John E Pugh - Data Transformation and Integration

Data Transformation and Integration

Below is an example of a tool that highlights my ability to bring together several skills to perform a complex task. This is a real-world example, so the details of each page are blurred to protect the data of the organization that I did the work for. This required me to have some advanced capabilities with Microsoft Excel functions and data queries, I had to gain a deep understanding of the data structure of two disparate systems, and then build a tool that could ingest an export from one, transform the data, and produce a properly structured import for the other. The mechanisms in the tool were then used as the roadmap to replace this tool with a fully automated integration.

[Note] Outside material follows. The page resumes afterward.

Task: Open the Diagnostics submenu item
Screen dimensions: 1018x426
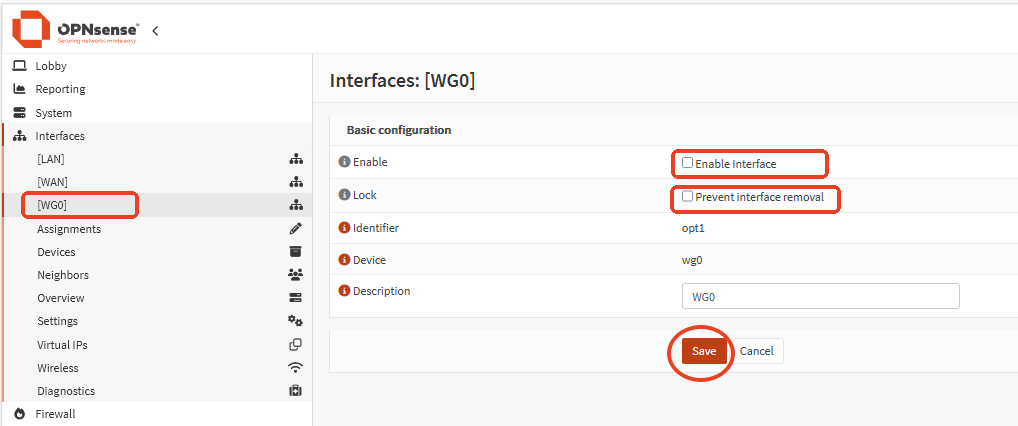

The first step in the process was to bring the export in from the source data, which was a payroll file in this case. Time was spent working with the payroll company to ensure that the dimensions and headers in this export would remain consistent. They were not able to produce a raw data export, so it was critical that the data of in this matrix be structured in a way that the organization could use the tool with a few button clicks and little need for troubleshooting.

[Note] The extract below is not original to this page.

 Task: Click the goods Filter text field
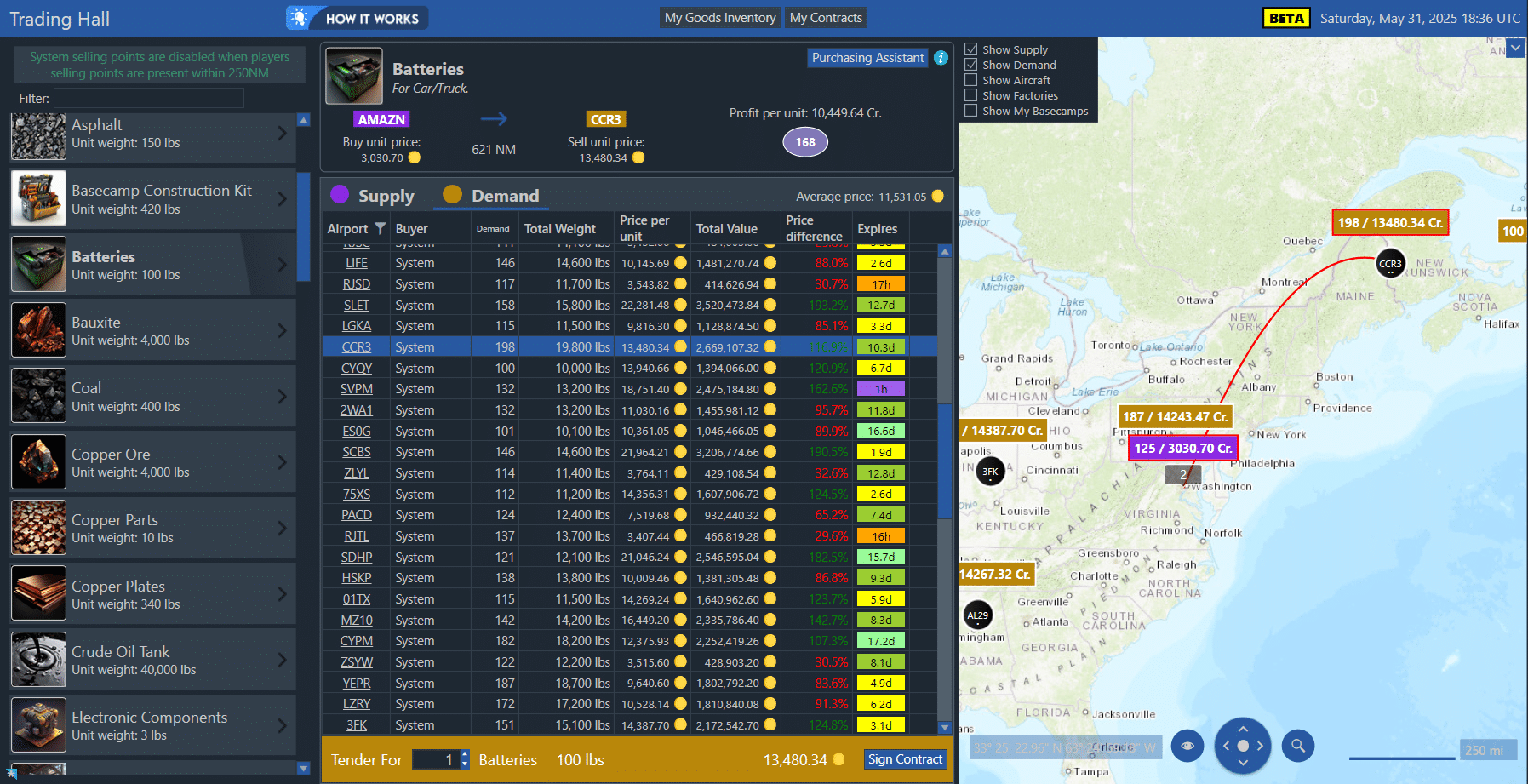[149, 98]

Next, Power Query is used to remove unnecessary data columns, create some duplicate columns that are used for detailed debit and credit activity, and then unpivot the whole matrix so that it is in a usable data table format.

The resulting table uses several lookup functions to retrieve the appropriate data stored in two mapping tabs. One of these houses information about the accounting software's Ledger of Accounts, and the other contains information about the accounting software's Cost Categories. The majority of the file is balanced in one account, and each individual account is also defined as either a debit or credit, which causes the related value to occupy the cell in the debit or credit columns of the table.

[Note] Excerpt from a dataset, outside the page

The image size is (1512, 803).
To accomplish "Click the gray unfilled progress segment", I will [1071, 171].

It is not shown here, because the entire page is filled with sensitive information, however the "GL Mapping" tab also contains some filter functions that provide the user a way to select from a list of company codes and pay dates found in the data in the "Variables" tab, through data validation. This helps limit the size of the resulting import, which cannot be as large as the list of all of the records included in the export from the payroll file. Those filter functions look like this:

SORT(UNIQUE(FILTER(Transform!A:A,Transform!B:B=Variables!B3)))

SORT(UNIQUE(FILTER(Input!$E:$E,(NOT(Input!$E:$E="PAY DATE"))*(NOT(Input!$E:$E="")))))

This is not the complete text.